::: Given data :::
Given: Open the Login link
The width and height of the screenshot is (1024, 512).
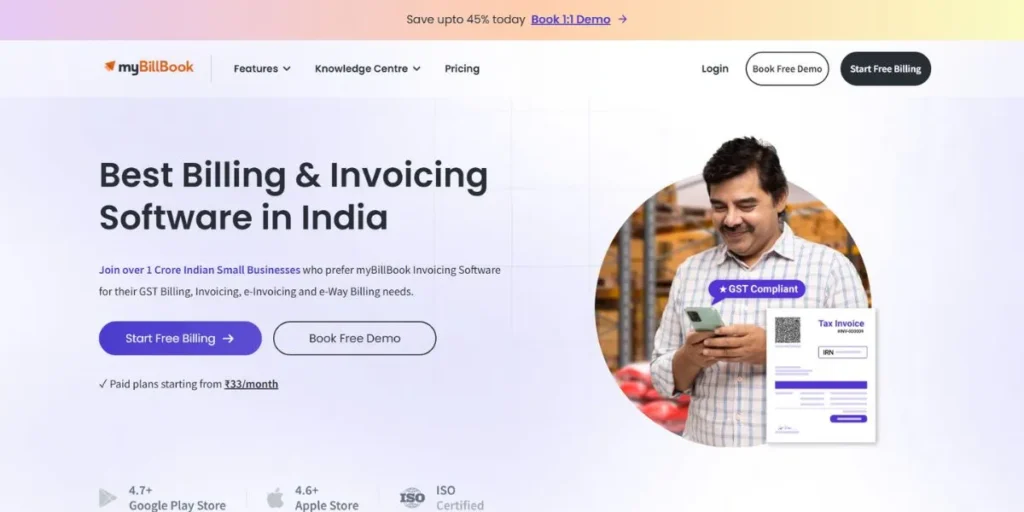Looking at the screenshot, I should (714, 69).
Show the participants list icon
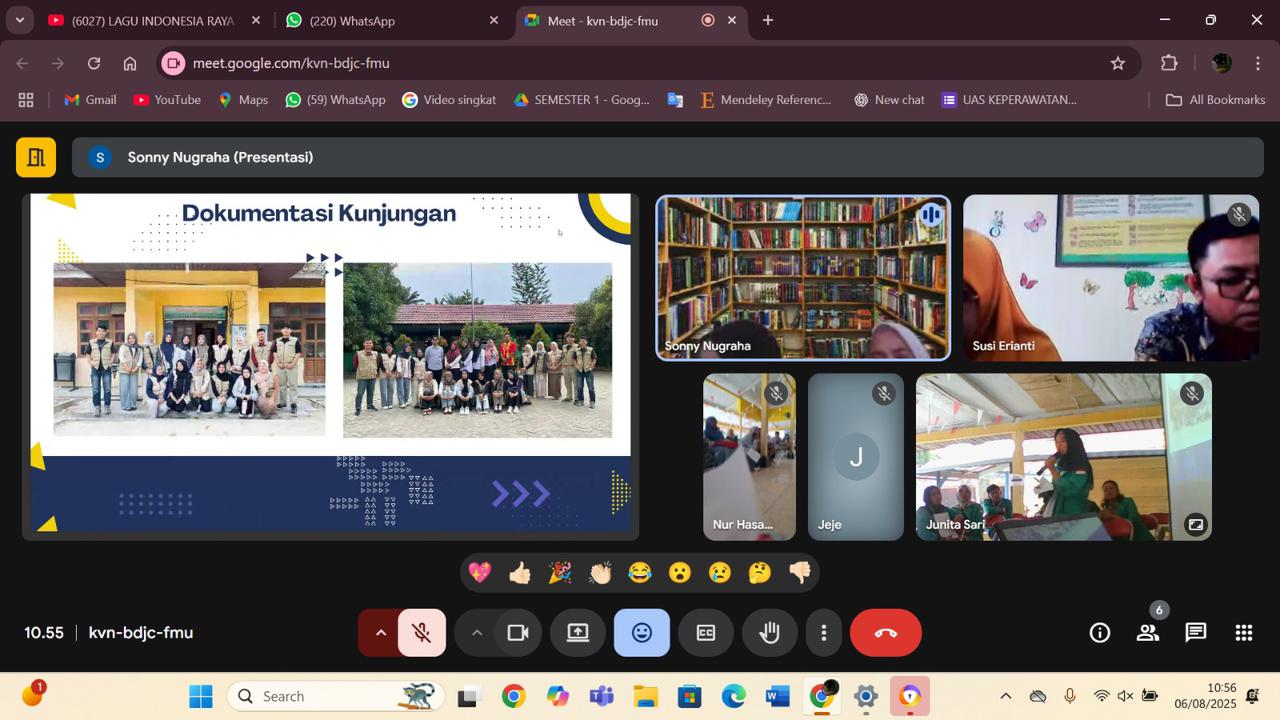This screenshot has width=1280, height=720. [x=1147, y=633]
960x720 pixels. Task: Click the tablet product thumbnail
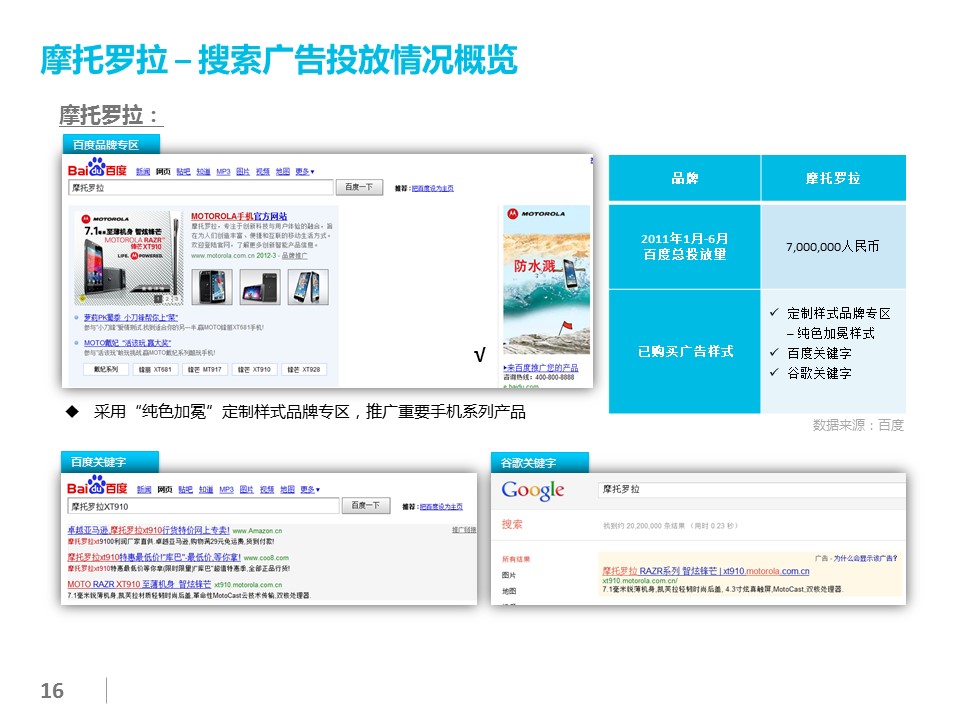point(258,286)
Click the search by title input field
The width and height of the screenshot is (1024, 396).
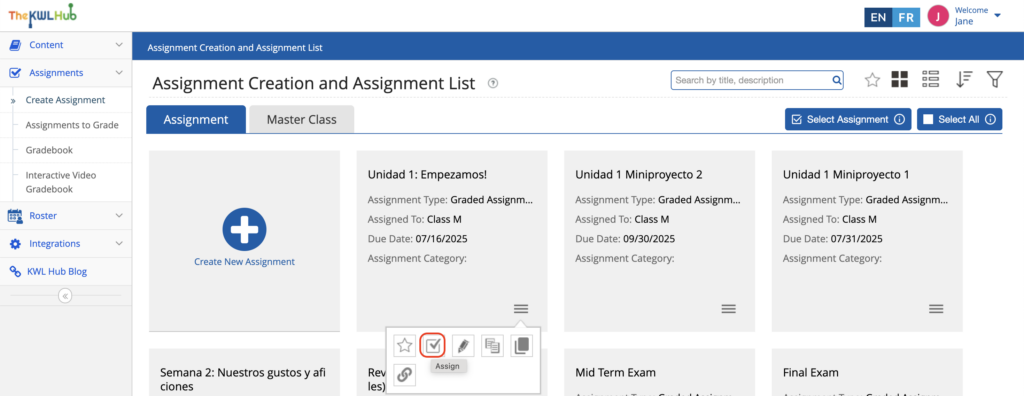click(x=757, y=80)
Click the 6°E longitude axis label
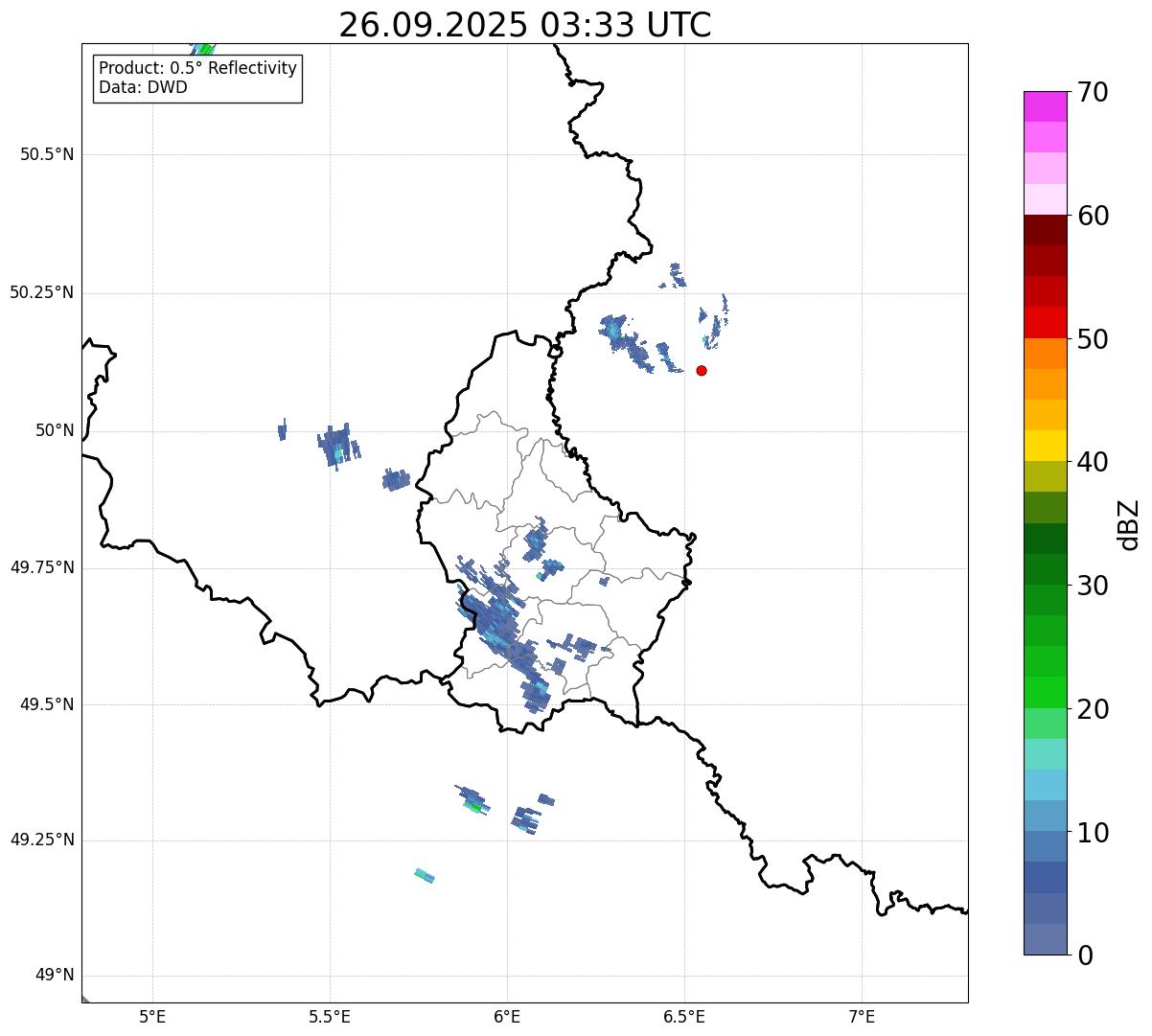Viewport: 1152px width, 1036px height. point(507,1017)
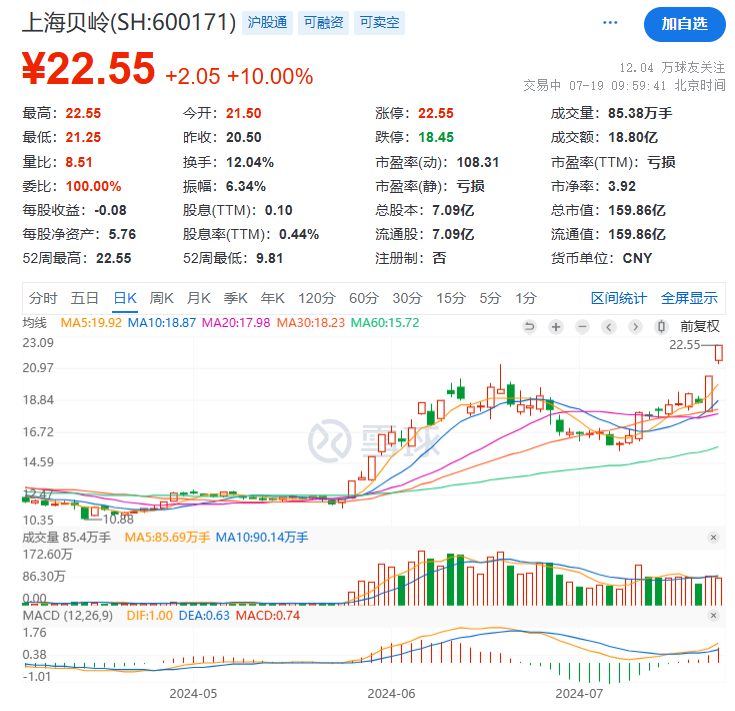Close the MACD indicator panel
Screen dimensions: 735x711
(713, 615)
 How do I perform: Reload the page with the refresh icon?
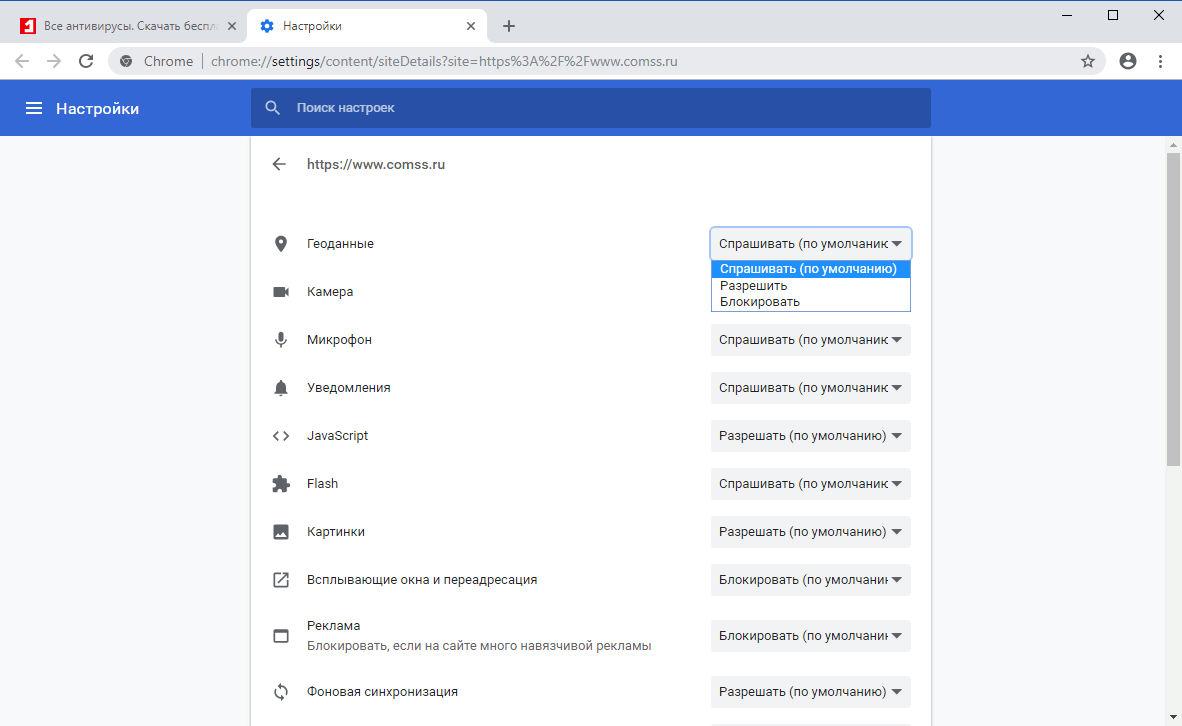coord(87,61)
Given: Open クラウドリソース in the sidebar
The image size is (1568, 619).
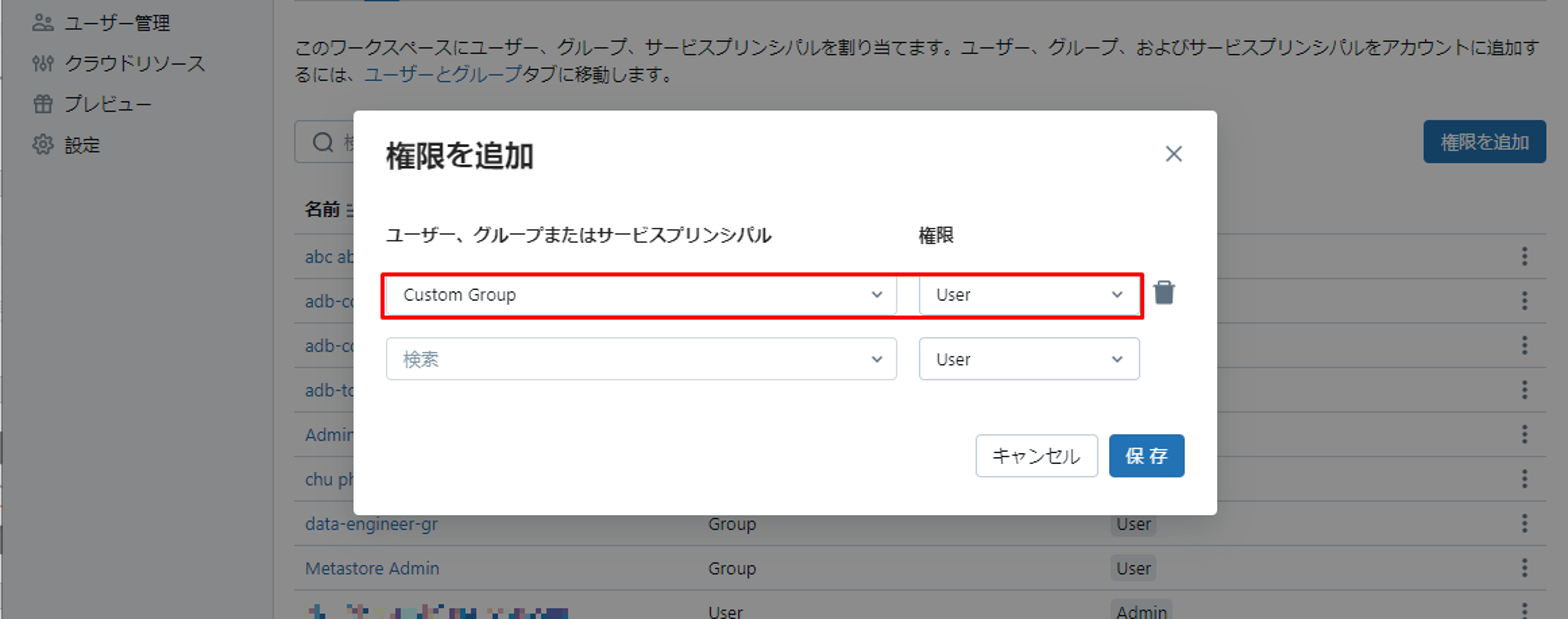Looking at the screenshot, I should [x=134, y=63].
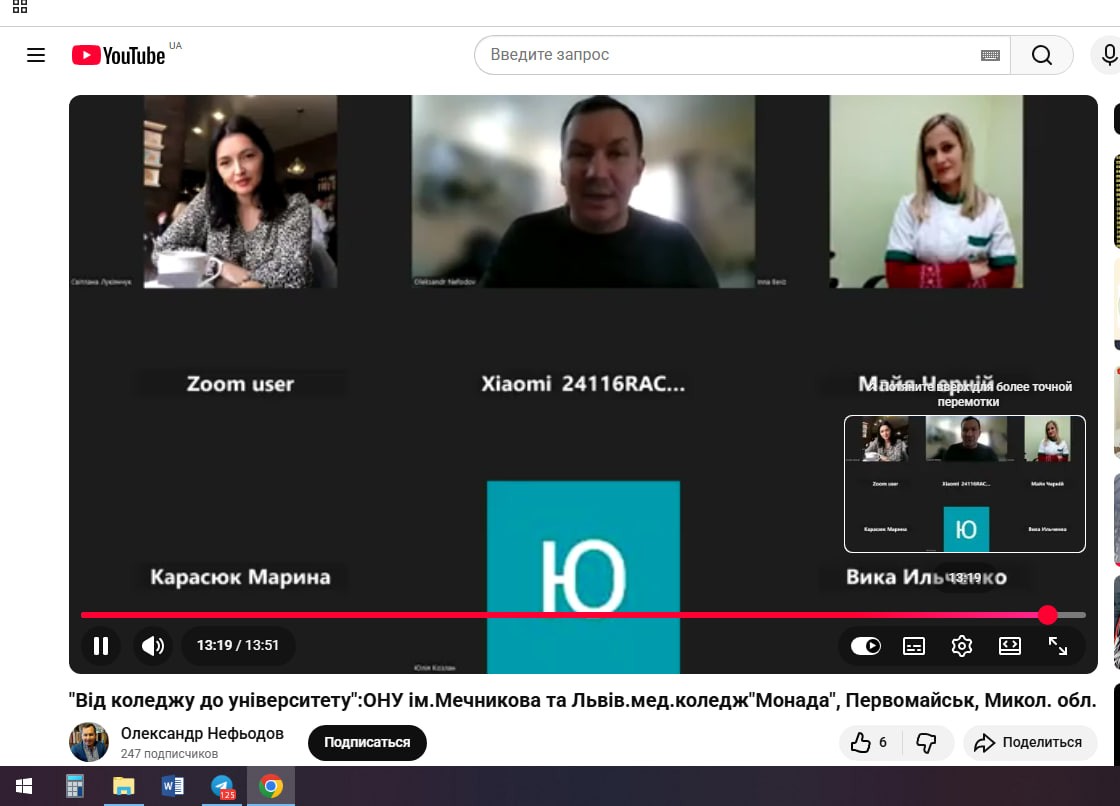Click the magnifier search button
1120x806 pixels.
coord(1041,55)
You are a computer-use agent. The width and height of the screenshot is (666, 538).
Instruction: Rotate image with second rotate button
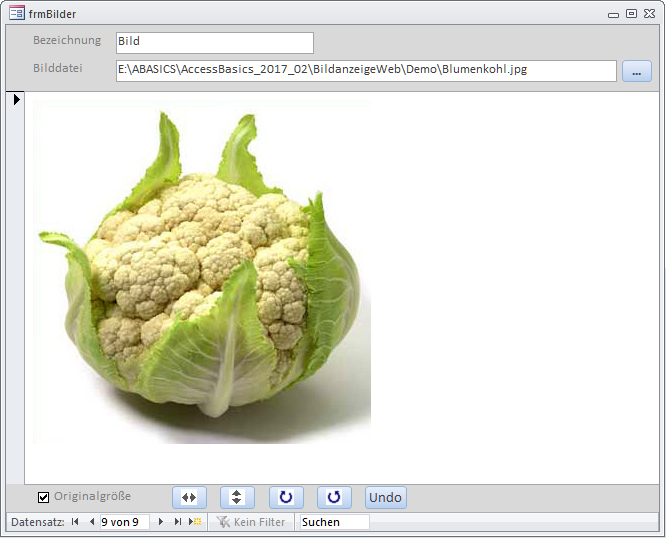pos(334,497)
:::
Task prompt:
With the pictures left out, copy exactly the lines above from the line containing "The image size is (1568, 619)." through the last line of the entries.

Task output:
The image size is (1568, 619).
Looking at the screenshot, I should [x=134, y=63].
Click the magnifier search button
1120x806 pixels.
coord(1041,55)
You are a computer-use agent. The width and height of the screenshot is (666, 538).
Instruction: Rotate image with second rotate button
pos(334,497)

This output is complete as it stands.